Grey, Roger (DNB00)
GREY, ROGER, first Lord Grey of Ruthin (d. 1353), was the younger son of John de Grey (1268-1323) [q. v.], second lord Grey of Wilton, but the eldest by his second wife (Dugdale, Baronage, i. 716). Courthope (Historic Peerage, p. 226) by mistake describes him as younger son of John, third lord Grey of Codnor (1305-1392) [q. v.]
On his father's death Grey, besides inheriting other estates, came into possession of the castle of Ruthin and the cantreds of Duffryn Clwyd and Englefield. He had already served in the Scottish expedition of 1318, and had sat in the parliament of York in 1322, when his father's death in 1323 led to his summons to the parliament of 30 Dec. 1324 as 'Roger de Grey.' In 1327 he accompanied Edmund, earl of Kent, on the Scottish campaign of that year. In 1331 the custody of the castle of Abergavenny was bestowed upon him, as his wife's nephew, Laurence Hastings, was under age. In 1339 he was one of the guarantors of Edward III's treaty that his son Edward should marry Margaret of Brabant (Fœdera, ii. 1083). In 1341 he served in Scotland. In 1343 he was ordered to provide twenty men-at-arms and twenty archers for the king's service in France.

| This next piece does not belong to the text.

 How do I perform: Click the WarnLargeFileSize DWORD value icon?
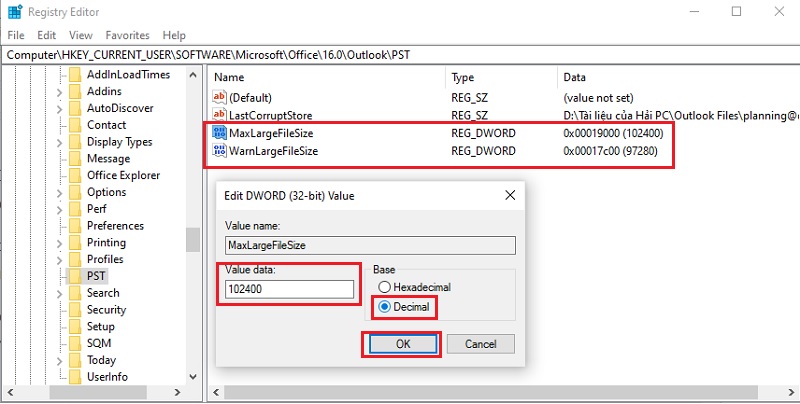(x=220, y=151)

In 1345 he was ordered to cross the sea with the king. In 1352 he acted as a commissioner of array for Bedfordshire and Buckinghamshire, where his estates largely lay.
Grey died on 6 March 1353, his last summons to parliament being on 15 Nov. 1351. He married Elizabeth, daughter of John, lord Hastings, lord of Abergavenny, and of his wife Isabel, daughter and coheiress of William de Valence, earl of Pembroke, by virtue of which his grandson, Reginald de Grey (d. 1440) [q. v.], became heir of the Hastings estates. Their eldest son, John, who in 1335 married Anne, daughter of William Montague, afterwards Earl of Salisbury, had died before him, so that his next heir was his only surviving son, Reginald, the second baron, who was the father of Reginald, the third baron [q. v.] He also had three daughters.[Dugdale's Baronage, i. 716; Nicolas's Historic Peerage, ed. Courthope, p. 226; Collins's Peerage, ii. 510-12, ed. 1779; Parl. Writs, vol. ii. div. iii. p. 955; Rymer's Fœdera, vols. ii. and iii., Record ed.]